> [What is being asked]: Please write out the entries starting at the line with "Task: Click the Search button" and ending at the line with "Action: click(205, 424)", changing "Search button" to "Find button" and leaving everything else the same.

> [Data entries]:
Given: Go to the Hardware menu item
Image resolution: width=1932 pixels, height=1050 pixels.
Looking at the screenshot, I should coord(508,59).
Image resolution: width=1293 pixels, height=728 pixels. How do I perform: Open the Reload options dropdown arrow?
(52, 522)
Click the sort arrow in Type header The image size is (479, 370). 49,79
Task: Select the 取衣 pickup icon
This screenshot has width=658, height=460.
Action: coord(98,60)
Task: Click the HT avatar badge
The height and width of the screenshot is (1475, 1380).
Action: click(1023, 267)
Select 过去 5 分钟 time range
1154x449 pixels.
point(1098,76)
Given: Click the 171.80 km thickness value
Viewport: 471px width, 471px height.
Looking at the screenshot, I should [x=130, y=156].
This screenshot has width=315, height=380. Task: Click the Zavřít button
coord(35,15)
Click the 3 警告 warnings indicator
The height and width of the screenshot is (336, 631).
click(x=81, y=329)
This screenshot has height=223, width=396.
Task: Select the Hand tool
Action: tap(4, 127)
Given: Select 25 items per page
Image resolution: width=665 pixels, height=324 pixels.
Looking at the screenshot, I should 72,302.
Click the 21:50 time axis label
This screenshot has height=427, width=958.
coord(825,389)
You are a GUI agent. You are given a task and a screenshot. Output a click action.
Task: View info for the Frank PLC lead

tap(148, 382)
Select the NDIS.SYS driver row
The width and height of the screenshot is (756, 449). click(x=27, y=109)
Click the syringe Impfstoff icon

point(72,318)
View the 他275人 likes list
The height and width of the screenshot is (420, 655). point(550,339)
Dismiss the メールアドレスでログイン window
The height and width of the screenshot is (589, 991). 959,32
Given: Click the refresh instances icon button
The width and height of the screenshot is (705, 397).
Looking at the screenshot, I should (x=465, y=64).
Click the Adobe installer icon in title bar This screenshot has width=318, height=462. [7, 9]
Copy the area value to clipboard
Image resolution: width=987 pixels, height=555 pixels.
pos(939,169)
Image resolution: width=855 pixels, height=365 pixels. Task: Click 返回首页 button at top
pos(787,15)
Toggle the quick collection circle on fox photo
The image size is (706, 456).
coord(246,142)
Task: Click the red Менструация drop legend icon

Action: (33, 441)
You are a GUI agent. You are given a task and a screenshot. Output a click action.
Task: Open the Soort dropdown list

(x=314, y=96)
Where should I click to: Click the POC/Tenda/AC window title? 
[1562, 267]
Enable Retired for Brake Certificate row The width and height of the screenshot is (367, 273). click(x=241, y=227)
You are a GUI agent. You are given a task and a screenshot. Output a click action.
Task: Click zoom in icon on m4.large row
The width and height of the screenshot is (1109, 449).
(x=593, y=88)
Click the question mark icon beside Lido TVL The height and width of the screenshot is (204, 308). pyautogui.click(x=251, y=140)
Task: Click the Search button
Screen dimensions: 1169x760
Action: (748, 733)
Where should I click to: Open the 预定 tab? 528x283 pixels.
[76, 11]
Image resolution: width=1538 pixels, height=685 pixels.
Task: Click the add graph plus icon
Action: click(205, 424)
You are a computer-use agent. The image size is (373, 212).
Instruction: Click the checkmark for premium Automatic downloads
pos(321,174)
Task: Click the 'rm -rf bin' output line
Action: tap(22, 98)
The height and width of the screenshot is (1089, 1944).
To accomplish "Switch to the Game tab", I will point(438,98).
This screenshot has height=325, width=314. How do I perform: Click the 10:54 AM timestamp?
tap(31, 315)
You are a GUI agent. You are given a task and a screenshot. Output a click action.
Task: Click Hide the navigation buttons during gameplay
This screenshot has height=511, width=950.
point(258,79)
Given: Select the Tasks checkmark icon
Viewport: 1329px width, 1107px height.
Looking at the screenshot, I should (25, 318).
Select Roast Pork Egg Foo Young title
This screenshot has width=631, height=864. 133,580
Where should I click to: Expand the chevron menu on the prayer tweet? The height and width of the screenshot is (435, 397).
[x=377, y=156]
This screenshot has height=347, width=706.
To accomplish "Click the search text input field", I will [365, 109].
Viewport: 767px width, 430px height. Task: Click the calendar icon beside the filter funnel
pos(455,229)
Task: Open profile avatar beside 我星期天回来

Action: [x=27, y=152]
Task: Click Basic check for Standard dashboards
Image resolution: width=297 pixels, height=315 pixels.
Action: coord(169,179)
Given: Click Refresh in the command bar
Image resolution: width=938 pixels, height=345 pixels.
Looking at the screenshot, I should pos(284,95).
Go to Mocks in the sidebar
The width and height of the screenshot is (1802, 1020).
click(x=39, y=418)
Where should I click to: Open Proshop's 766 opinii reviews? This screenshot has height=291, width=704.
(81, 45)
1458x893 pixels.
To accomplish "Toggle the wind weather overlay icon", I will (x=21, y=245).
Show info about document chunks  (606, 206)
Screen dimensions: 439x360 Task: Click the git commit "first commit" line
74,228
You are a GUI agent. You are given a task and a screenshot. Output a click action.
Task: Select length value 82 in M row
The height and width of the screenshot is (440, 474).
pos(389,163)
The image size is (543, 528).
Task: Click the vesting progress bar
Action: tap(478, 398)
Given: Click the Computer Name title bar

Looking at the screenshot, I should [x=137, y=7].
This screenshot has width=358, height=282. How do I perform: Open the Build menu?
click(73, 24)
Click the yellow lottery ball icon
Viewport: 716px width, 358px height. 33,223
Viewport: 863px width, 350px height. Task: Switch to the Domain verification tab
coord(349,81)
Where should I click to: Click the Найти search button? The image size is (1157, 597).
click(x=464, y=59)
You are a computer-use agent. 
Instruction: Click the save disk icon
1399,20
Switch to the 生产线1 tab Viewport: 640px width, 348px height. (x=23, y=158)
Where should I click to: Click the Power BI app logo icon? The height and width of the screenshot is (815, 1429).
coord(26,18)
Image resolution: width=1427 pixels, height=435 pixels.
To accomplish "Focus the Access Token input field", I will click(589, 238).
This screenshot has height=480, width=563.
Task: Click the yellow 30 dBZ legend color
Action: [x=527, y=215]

> [Written response]:
Task: Click the Find button
Screen dimensions: 1169x760
Action: (748, 733)
Where should I click to: Open the 预定 tab? 528x283 pixels.
[76, 11]
Image resolution: width=1538 pixels, height=685 pixels.
Task: Click the add graph plus icon
Action: click(205, 424)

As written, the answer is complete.